The study is part of a wider project to find Leonardo’s DNA by 2019, to mark the 500th anniversary of his death.

“Overall, we have more than promising material to continue our research and isolate da Vinci’s DNA, 15 generations later,” Vezzosi said.

Even if it won’t be possible to retrieve any usable DNA from the relic, Leonardo’s reconstructed family tree still leaves hope to track down his Y chromosome.

Vezzosi and Sabato have found a direct and uninterrupted line which runs from Leonardo's half-brother Domenico Matteo to living male descendants.

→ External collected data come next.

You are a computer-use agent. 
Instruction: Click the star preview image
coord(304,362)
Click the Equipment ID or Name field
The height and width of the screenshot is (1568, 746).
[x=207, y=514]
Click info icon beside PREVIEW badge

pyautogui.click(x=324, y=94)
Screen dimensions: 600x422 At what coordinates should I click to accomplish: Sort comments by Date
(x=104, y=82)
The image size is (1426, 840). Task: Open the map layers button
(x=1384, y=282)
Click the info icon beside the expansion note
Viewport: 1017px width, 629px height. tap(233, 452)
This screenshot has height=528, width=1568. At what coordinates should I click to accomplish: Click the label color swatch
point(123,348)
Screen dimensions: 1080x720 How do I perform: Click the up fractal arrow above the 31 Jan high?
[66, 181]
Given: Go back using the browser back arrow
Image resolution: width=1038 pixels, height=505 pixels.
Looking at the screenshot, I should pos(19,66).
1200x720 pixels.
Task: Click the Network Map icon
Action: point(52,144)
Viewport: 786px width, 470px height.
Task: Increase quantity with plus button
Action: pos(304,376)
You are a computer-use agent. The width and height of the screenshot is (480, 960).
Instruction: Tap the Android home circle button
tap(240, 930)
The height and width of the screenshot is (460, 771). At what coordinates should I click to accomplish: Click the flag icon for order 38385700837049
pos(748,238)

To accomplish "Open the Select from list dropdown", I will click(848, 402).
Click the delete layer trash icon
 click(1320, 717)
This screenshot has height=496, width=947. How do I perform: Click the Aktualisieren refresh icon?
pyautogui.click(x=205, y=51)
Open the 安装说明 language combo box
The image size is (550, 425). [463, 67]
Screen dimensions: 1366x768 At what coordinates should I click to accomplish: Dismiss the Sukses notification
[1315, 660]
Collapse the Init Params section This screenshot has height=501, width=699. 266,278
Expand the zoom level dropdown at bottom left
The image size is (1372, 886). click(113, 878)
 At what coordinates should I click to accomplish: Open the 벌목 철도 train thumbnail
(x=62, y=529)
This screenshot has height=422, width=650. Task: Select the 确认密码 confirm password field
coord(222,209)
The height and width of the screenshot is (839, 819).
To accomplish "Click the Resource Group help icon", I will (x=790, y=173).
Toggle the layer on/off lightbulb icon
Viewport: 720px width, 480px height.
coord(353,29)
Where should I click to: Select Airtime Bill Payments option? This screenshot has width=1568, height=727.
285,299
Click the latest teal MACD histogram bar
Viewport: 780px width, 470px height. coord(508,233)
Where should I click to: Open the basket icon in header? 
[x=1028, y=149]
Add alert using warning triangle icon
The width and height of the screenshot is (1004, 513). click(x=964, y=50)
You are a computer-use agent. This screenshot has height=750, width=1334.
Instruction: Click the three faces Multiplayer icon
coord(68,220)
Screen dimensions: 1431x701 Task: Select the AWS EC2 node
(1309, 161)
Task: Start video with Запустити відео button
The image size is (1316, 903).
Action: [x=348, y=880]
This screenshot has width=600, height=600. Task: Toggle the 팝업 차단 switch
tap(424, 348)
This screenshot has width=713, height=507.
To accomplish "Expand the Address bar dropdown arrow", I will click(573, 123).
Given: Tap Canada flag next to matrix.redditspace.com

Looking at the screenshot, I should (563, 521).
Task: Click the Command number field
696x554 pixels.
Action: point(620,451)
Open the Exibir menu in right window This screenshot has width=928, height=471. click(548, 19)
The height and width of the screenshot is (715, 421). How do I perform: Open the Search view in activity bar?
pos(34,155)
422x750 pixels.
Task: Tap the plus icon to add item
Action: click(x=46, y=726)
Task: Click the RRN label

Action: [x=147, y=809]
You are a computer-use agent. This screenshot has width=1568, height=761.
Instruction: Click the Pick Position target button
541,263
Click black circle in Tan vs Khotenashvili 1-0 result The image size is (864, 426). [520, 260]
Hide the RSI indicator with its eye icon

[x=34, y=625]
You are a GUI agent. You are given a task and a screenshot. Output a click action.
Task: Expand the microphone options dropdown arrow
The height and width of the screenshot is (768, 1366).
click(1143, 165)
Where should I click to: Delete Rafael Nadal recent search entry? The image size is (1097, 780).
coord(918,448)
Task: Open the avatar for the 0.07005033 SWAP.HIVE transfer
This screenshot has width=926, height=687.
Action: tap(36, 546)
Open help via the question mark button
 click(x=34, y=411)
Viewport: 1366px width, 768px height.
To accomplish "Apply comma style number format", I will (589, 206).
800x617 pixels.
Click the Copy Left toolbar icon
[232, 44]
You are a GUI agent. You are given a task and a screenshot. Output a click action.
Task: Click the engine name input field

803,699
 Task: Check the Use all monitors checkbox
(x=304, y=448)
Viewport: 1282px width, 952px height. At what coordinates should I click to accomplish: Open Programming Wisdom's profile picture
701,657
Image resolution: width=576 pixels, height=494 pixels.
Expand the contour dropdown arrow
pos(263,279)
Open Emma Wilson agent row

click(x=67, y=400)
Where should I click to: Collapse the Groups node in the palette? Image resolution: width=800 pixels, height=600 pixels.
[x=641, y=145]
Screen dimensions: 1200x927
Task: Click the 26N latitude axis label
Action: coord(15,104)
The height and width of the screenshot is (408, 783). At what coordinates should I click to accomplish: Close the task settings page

“If Domenico Matteo is Leonardo’s half-brother through the male line — they have the same biological father — then they should have the same Y chromosome type,” Turi King, a geneticist at the University of Leicester who carried out the DNA analysis on King Richard III, told Seeker.

”If Domenico then had a son, who had a son and so on down the generations, to a great, great [etc.] grandson who is alive today, then they should be able to carry out Y chromosome testing,” she added.

King, who is not involved in the study, warned that there is still the possibility of the male line being broken over such a large number of generations.

“In other words, there could have been a false paternity, where the biological father is not the recorded father, along the way,” she noted. “So the tree looks correct, but isn’t actually. And then there wouldn’t be a DNA match.”

But Vezzosi and Sabato remain confident that the reconstructed da Vinci family tree and the relics will provide a reliable basis to get fascinating insights into Leonardo’s life.

“We now have a solid Da Vinci genealogy. We also hope the organic relic yields enough usable DNA,” Vezzosi said.

“Whatever the case,” he added. “This relic has an extraordinary historic importance. We hope we will be soon able to put it on display.”